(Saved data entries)
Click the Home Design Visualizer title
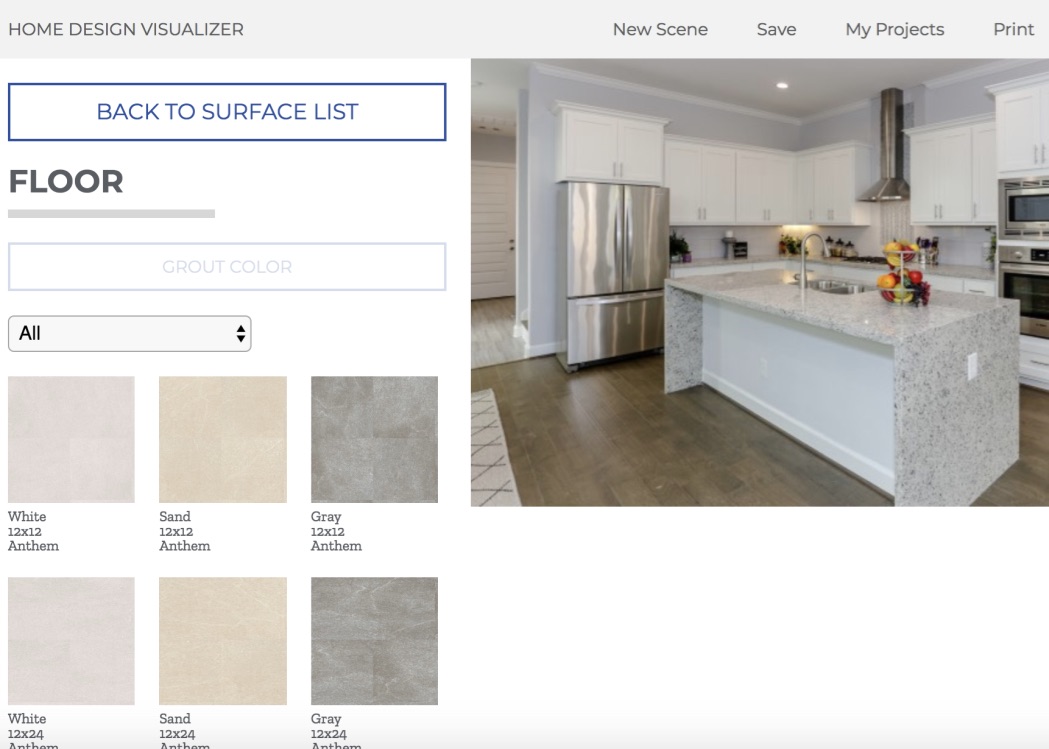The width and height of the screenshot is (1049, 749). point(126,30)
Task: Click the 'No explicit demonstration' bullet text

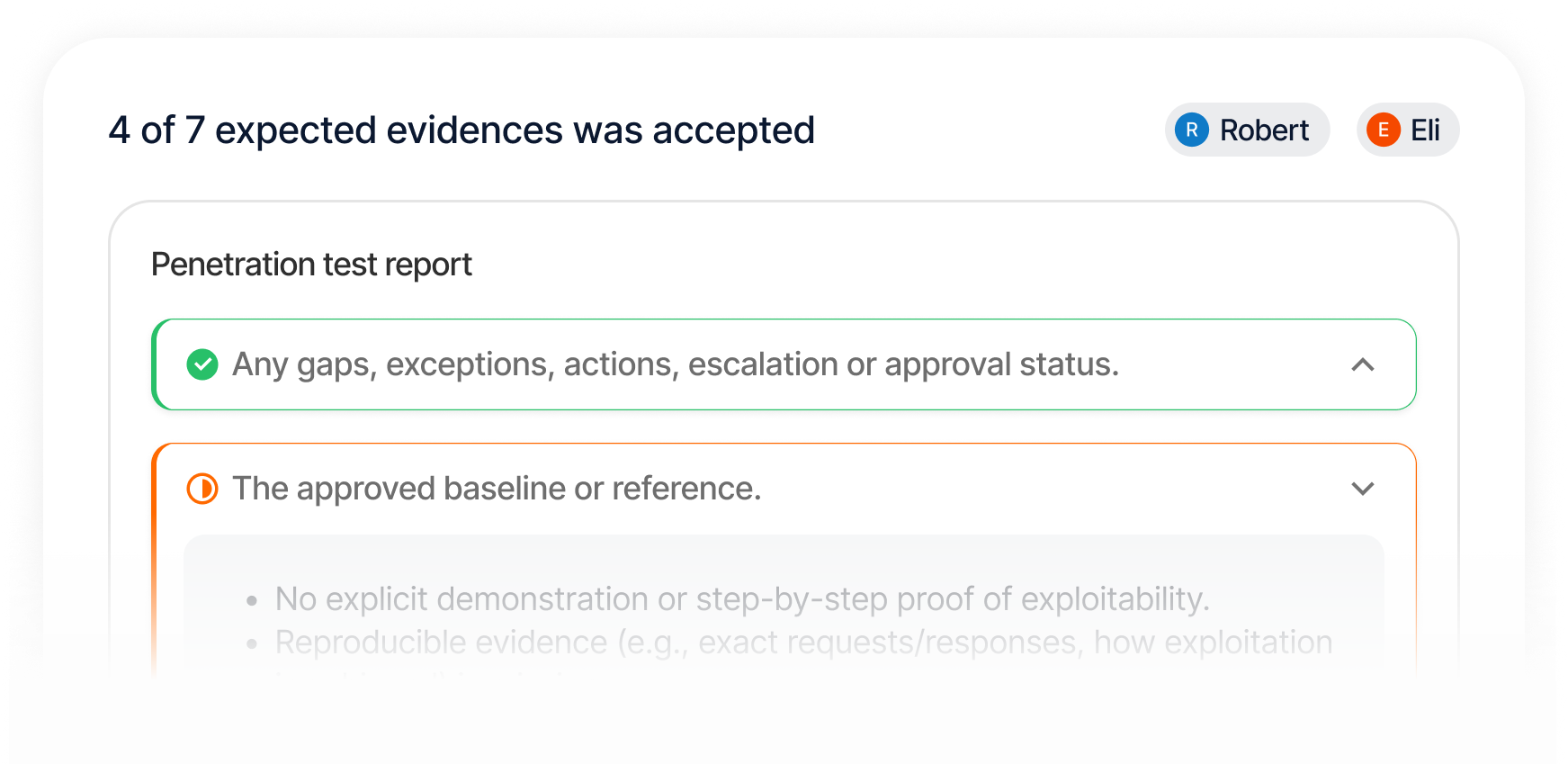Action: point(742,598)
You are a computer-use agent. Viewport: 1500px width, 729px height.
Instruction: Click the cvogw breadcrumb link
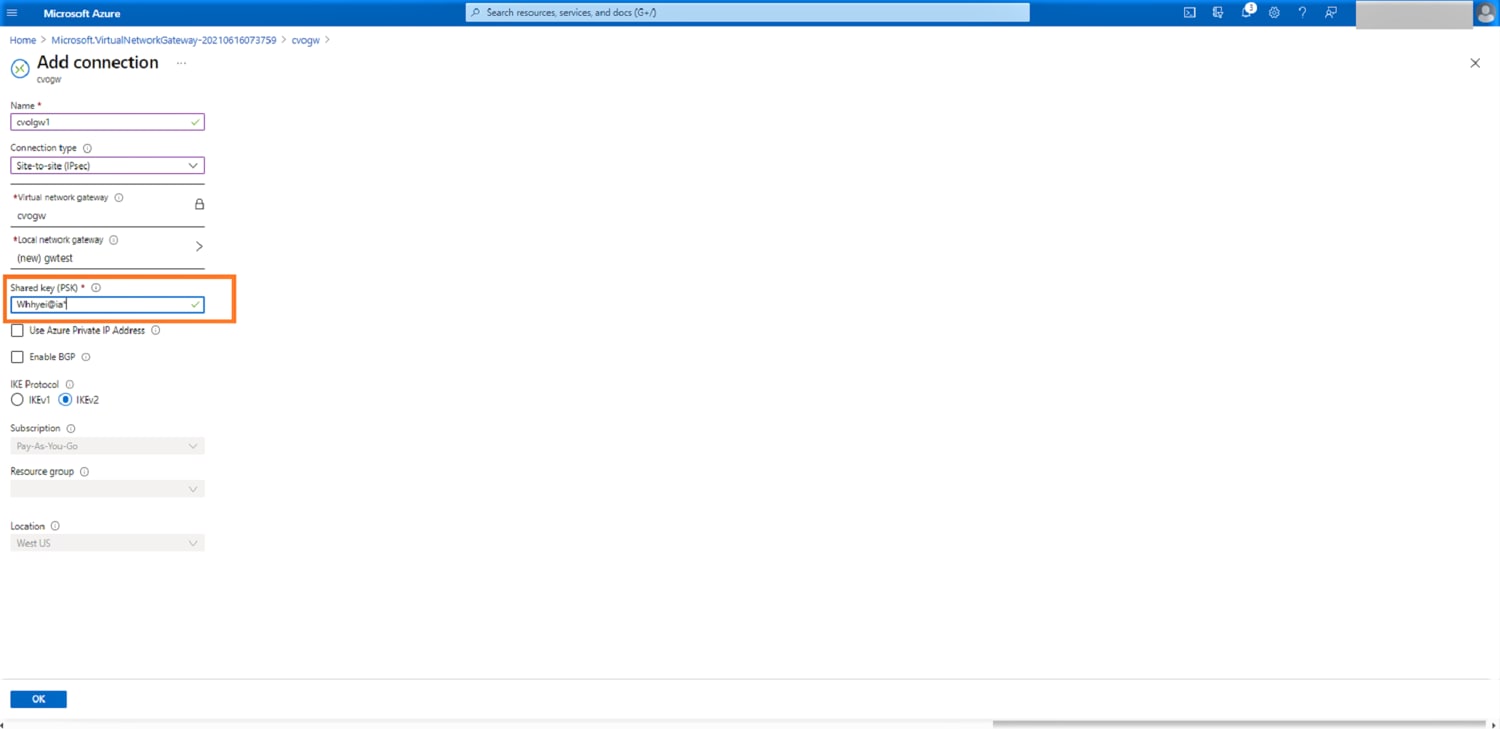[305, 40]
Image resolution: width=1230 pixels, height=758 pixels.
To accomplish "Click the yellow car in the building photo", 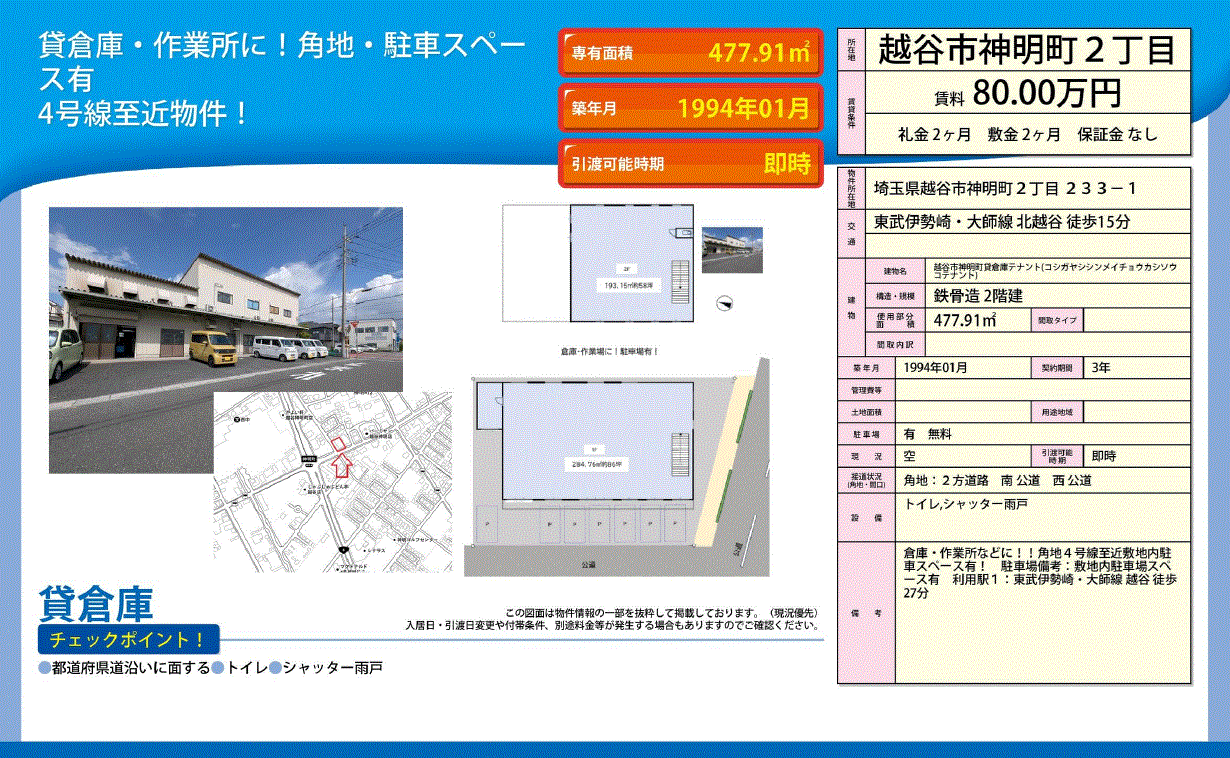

◆ REQUIRED ACTION:
All entries must be output unchanged, with every picture omitted.

◆ ANSWER TO THE PROBLEM:
Click the Home Design Visualizer title
The width and height of the screenshot is (1049, 749). point(126,30)
Task: Click the 'No explicit demonstration' bullet text

Action: point(742,598)
You are a computer-use agent. Viewport: 1500px width, 729px height.
Instruction: Click the cvogw breadcrumb link
[305, 40]
Image resolution: width=1230 pixels, height=758 pixels.
To accomplish "Click the yellow car in the building photo", 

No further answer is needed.